Pomona Music Department Concert Debuts with Debussy

After an unusually gloomy winter here in Claremont, the first formal concert of the year revived the campus with euphonious music, opening with French composer Debussy’s melodic “Six epigraphes antiques.” Faculty pianists Genevieve Feiwen Lee and Ming Tsu, cellist Maggie Parkins, and percussionist Nicholas Terry were invited by Pomona College’s music department and attracted a large crowd both from the 5Cs and from the surrounding community. 

The music played by faculty, students, and visiting musicians at Pomona represented a wide range of time periods and derived origins from all over the world. The concert brought together an interesting mix of contemporary music: three later pieces of Debussy, a distinctive piece by Cambodian composer Ung, and a world premiere of a new piece by former professor Karl Kohn. The concert continued a trend of increasing stylistic diversity throughout the series. 

“The program for this concert celebrates music from 1915–2015, the lifespan of Bridges Hall,” said professor Lee, who performed in Friday night's show. “The Debussy works were finished in 1915 toward the end of his life, and despite his own illness and the world war, he was able to create these masterpieces of concise language, beautiful instrumental color, and mercurial changes of character,” Lee said.

The concert served as a nod to Little Bridges Hall of Music's recent 100th birthday. 

The three pieces by Debussy—”Six Epigraphes antiques,” “En blanc et noir,” and “Cello Sonate”—were all significantly influenced by the First World War. Tsu, Parkins, and Lee’s accurate interpretation and beautiful articulation of the pieces brought the audience back to early 20th century France—magnificent yet devastated by WWI. “The [piece] was characteristic of Debussy, but you can also kind of hear the war confusion,” Paskalina Bourbon PO ’19 said.

Balancing the program and adding to its intrigue, another notable feature of Friday’s concert was the inclusion of Cambodian influences.

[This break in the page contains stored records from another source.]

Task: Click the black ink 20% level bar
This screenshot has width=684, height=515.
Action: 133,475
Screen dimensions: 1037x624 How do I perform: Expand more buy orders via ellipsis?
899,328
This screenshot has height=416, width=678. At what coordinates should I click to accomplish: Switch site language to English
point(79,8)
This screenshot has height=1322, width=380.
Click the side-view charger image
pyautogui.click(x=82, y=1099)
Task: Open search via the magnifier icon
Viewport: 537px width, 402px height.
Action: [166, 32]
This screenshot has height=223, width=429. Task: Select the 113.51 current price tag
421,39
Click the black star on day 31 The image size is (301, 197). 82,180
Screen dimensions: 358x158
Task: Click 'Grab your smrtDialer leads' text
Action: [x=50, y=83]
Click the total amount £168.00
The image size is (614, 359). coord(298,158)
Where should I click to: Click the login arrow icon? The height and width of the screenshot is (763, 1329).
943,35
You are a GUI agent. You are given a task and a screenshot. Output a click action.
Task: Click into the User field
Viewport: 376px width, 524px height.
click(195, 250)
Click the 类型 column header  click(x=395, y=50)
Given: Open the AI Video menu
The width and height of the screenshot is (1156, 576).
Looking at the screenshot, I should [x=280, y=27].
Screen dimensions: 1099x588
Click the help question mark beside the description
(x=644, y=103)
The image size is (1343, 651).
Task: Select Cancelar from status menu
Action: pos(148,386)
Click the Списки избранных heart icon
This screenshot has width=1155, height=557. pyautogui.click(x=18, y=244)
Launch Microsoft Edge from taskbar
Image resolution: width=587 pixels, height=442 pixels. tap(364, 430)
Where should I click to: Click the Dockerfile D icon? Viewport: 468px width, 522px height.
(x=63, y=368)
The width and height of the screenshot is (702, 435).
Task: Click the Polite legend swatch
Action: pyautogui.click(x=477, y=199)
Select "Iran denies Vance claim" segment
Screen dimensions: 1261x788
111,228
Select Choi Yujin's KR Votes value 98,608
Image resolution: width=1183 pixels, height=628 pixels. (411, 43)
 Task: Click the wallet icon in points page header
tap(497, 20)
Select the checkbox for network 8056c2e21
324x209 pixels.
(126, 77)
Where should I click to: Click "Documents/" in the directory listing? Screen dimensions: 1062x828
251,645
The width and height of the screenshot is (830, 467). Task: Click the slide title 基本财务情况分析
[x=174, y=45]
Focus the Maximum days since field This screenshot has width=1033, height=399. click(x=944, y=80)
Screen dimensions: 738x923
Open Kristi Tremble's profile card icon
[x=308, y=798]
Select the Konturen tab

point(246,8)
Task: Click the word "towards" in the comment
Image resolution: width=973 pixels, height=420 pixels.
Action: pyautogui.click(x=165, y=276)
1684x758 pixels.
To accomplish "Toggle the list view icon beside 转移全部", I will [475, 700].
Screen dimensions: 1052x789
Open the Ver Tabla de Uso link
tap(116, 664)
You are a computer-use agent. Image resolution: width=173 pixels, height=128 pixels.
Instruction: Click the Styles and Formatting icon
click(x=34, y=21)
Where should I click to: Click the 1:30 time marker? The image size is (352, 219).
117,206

With its unusual harmonies, “Spiral” by Ung left the audience mesmerized before intermission. The performance's dreamy, Southeast Asian flavor was brought on by the fusion of Asian and contemporary styles, and the unusual assembly of cello, piano, and various Asian percussion instruments.

“There were many interesting things going on, like the harmonics and crescendo in the cello, the slightly staggered relationship between cello and the percussion, and the plucking and muting inside the piano. The Cambodian piece was very interesting,” Bourbon said. The echoing effects from the instruments threw color out into the audience, leaving room for vast imagination.

“Ung’s music captures otherworldly timbres from the cello, percussion, and piano with the virtuosic cello part featuring high wire harmonics, fluttering tremolos and trills, and breathtaking sonorities. His music unites the composer’s Cambodian history with the Western language of the 20th century,” Lee said.

While Debussy’s work has been commonly played for about a century and Ung’s music first came into the mainstream 30 years ago, “Three Expressions” by Karl Kohn made its world premiere Friday night. Composed in 2015, it was performed for the first time at Bridges Hall of Music. “The form and character of the music suggests a dialogue and a dramatic action that unfolds spontaneously between the cello and the piano. I have attempted to present each instrument in its most idiomatic language, and to bring out some of its most natural and characteristic qualities of sound and figuration,” Kohn said as he introduced the piece.

The concert ended with generous applause from the audience. As people scattered into the quiet night, some commented on the evening's performance, while others stayed silent, lost in the music still lingering in the hall. 

“Free individual music lessons and weekly concerts are among the best things about Pomona,” Judy Cheng PO '19 said. Indeed, it certainly is a luxury to enjoy a free concert performed by world-class musicians every week.